--- SUPPLIED INFORMATION ---

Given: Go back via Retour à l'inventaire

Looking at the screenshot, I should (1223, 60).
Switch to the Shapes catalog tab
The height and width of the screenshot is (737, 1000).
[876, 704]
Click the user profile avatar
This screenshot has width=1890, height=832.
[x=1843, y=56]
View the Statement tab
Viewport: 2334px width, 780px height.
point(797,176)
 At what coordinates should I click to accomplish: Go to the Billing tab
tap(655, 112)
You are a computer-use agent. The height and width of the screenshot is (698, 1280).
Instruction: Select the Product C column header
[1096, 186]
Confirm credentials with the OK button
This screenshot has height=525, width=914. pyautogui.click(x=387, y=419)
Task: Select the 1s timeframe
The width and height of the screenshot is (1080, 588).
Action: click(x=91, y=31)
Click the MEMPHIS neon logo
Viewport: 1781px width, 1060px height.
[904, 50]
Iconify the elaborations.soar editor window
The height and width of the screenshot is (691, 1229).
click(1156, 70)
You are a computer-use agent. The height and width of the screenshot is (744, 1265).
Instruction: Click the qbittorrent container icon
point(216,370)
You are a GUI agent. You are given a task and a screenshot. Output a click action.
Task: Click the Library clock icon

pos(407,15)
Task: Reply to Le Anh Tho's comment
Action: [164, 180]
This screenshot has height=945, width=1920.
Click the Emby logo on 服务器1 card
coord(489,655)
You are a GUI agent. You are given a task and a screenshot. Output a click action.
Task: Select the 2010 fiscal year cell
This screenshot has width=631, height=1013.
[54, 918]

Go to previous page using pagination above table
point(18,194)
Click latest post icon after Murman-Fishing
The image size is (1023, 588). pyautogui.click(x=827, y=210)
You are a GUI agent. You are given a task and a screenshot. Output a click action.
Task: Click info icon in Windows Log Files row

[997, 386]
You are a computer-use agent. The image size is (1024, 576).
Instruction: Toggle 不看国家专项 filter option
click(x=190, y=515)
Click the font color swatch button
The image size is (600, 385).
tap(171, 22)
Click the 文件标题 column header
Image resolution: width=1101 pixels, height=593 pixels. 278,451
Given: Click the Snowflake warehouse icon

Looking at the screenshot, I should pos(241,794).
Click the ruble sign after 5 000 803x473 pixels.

--- EXERCISE AIM ---
Give back, unchanged, the line that holds "Go to previous" along with all lines after it through the last line above.

--- SOLUTION FOR THIS PROBLEM ---
Go to previous page using pagination above table
point(18,194)
Click latest post icon after Murman-Fishing
The image size is (1023, 588). pyautogui.click(x=827, y=210)
You are a GUI agent. You are given a task and a screenshot. Output a click action.
Task: Click info icon in Windows Log Files row

[997, 386]
You are a computer-use agent. The image size is (1024, 576).
Instruction: Toggle 不看国家专项 filter option
click(x=190, y=515)
Click the font color swatch button
The image size is (600, 385).
tap(171, 22)
Click the 文件标题 column header
Image resolution: width=1101 pixels, height=593 pixels. 278,451
Given: Click the Snowflake warehouse icon

Looking at the screenshot, I should pos(241,794).
Click the ruble sign after 5 000 803x473 pixels.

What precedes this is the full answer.